__WHAT NEEDS TO BE DONE__:
Your answer must be an exact copy of the lines from the one containing "You are a computer-use" through the last line of the records below, with no pictures; please include nothing else.

(Records from a data collection)
+ + + + +
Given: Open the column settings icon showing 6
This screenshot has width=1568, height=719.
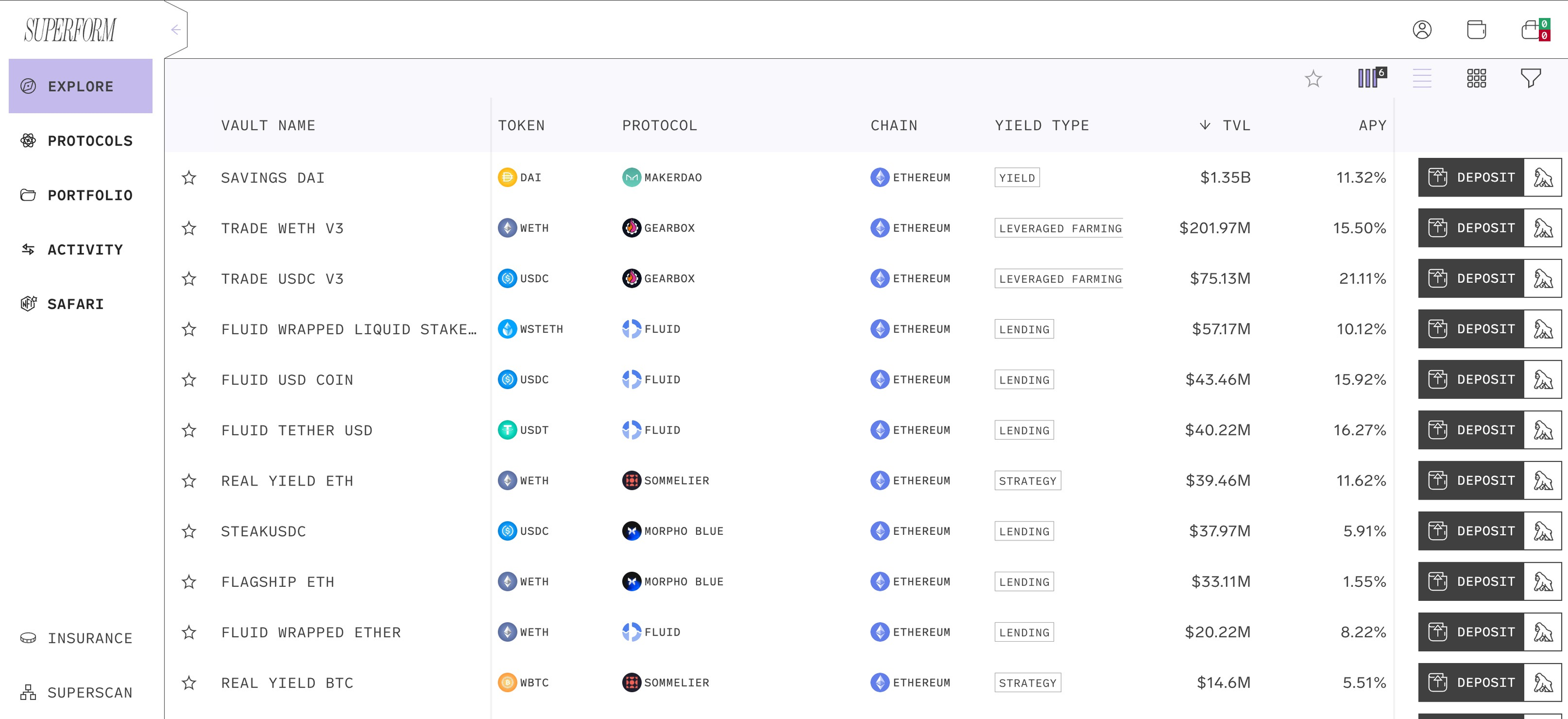Looking at the screenshot, I should pos(1370,78).
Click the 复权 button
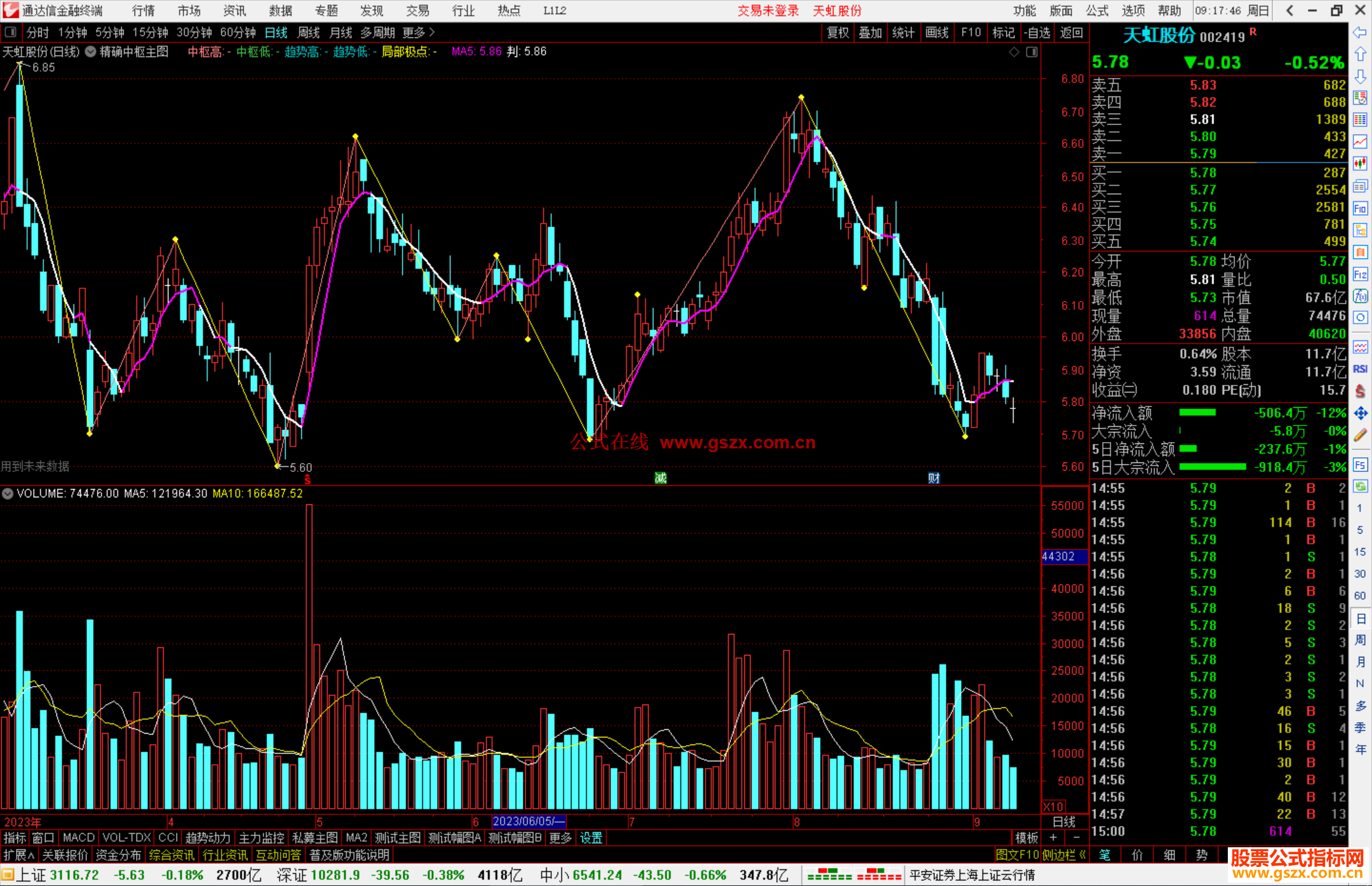The width and height of the screenshot is (1372, 886). (838, 32)
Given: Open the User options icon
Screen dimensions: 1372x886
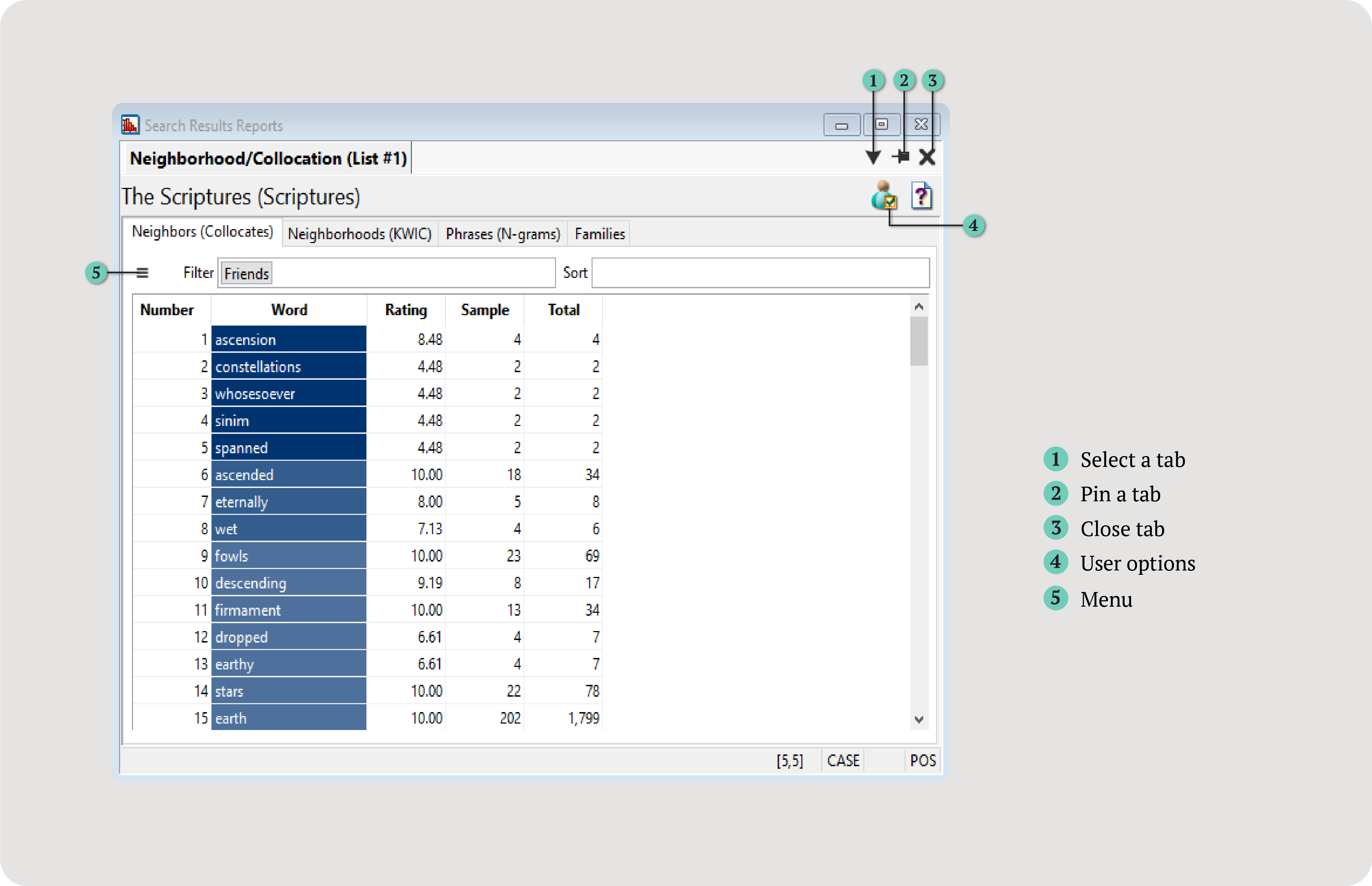Looking at the screenshot, I should (x=884, y=196).
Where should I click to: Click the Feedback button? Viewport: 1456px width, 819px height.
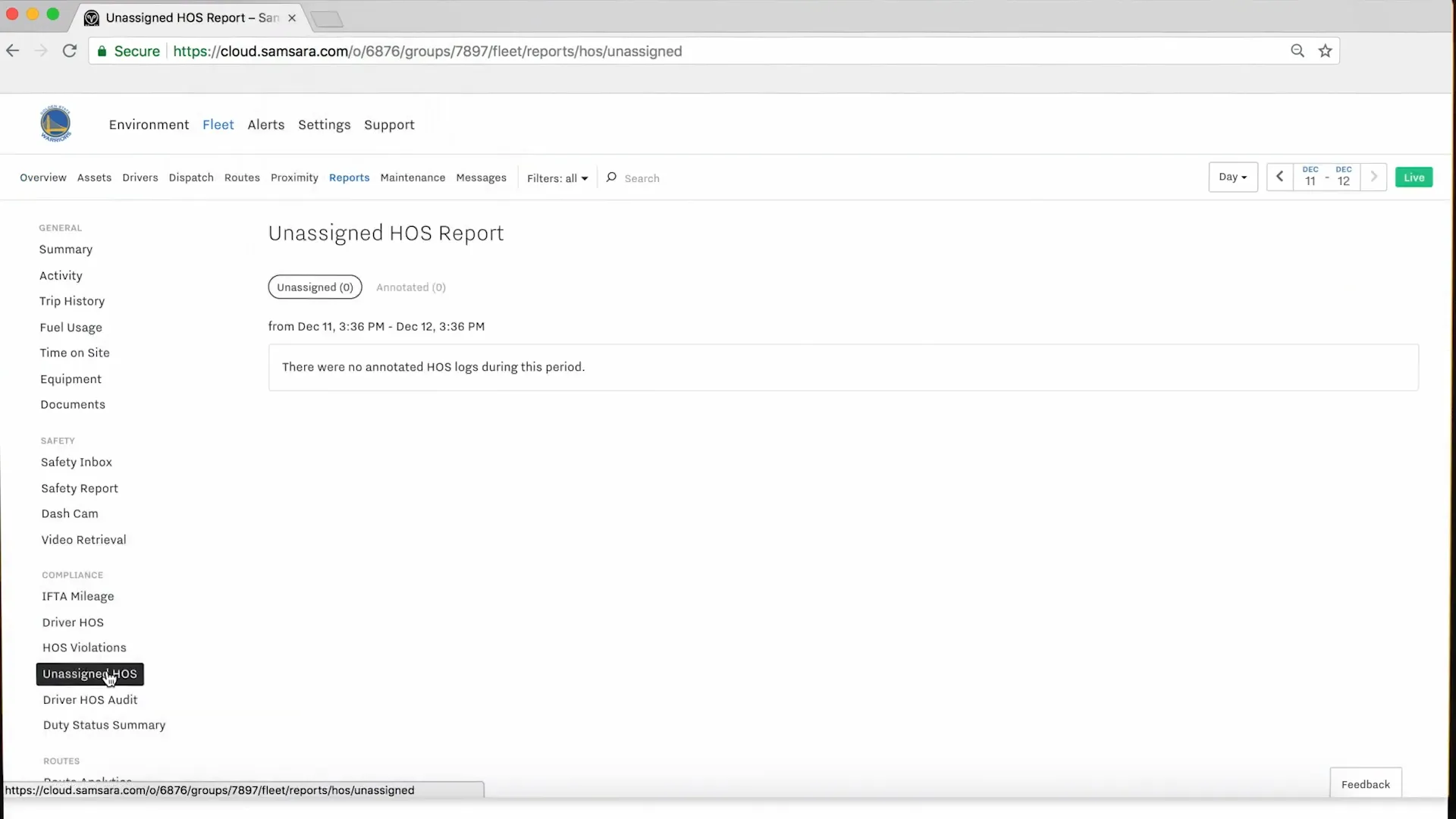pyautogui.click(x=1365, y=785)
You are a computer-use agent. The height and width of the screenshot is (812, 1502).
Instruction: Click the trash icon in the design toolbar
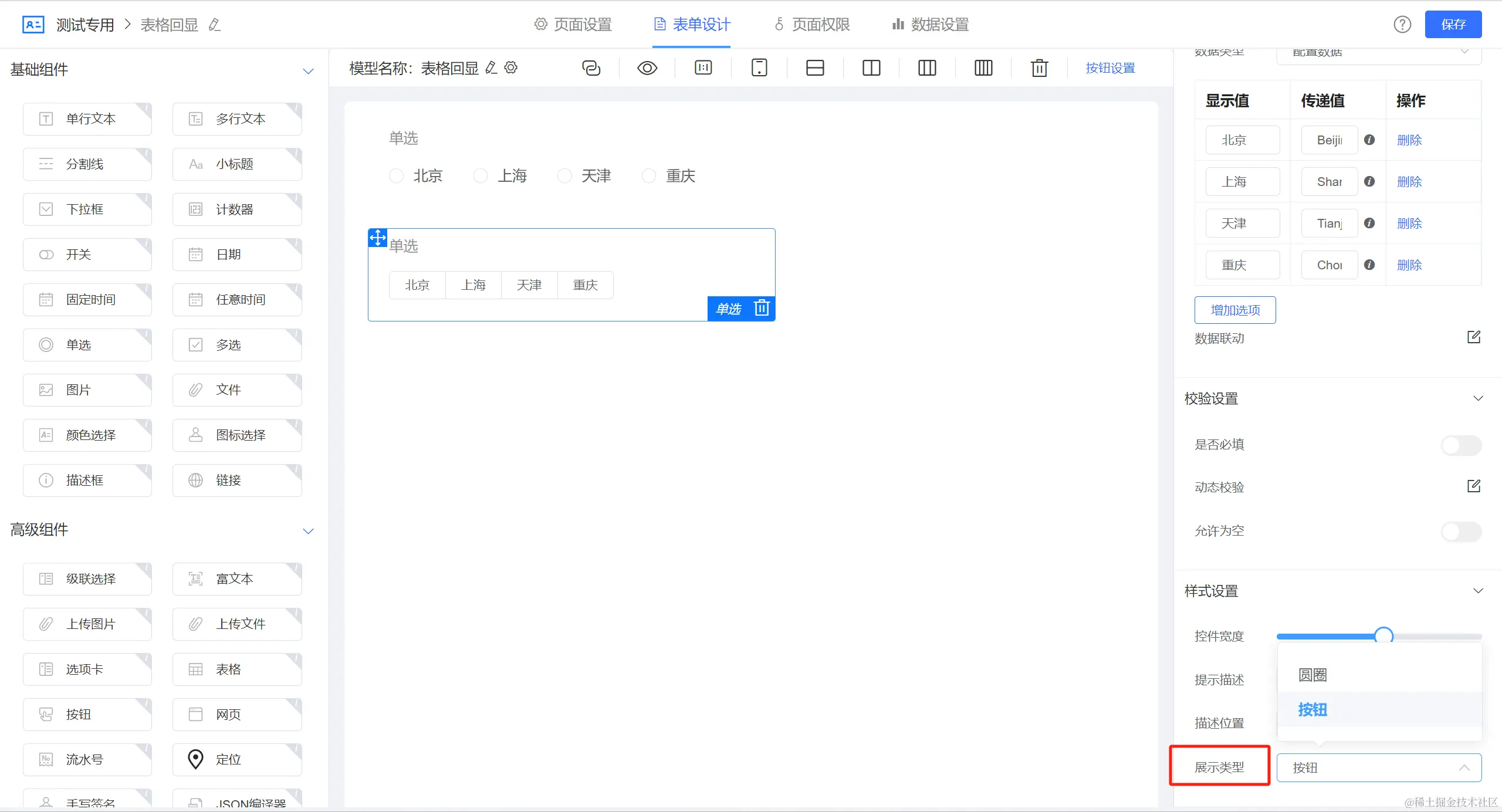1039,68
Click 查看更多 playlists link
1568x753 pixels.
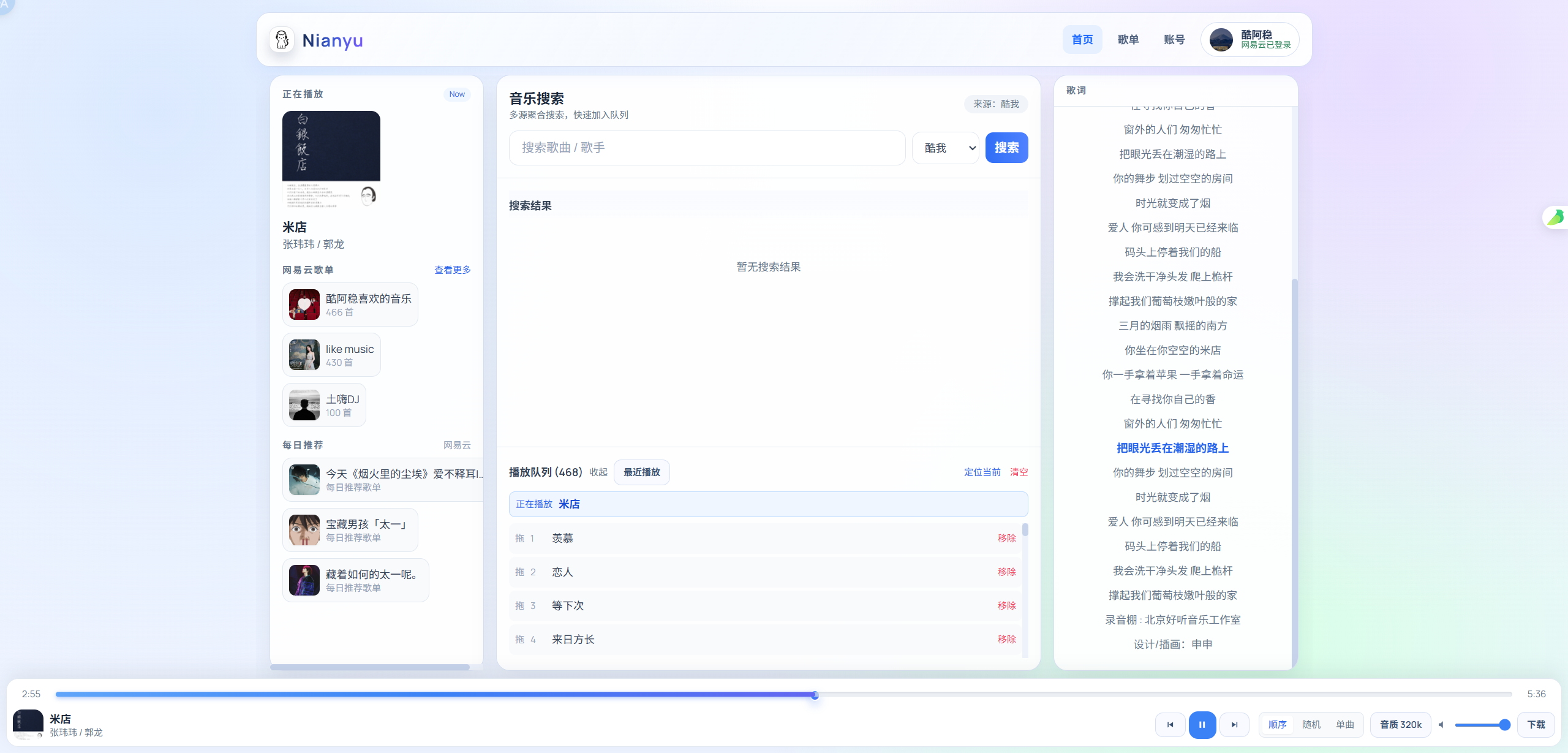click(x=452, y=270)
+ + + + +
__TASK SOLUTION__:
You are a computer-use agent. The height and width of the screenshot is (812, 1502).
Instruction: Click the trash icon in the design toolbar
1039,68
Click 查看更多 playlists link
1568x753 pixels.
click(x=452, y=270)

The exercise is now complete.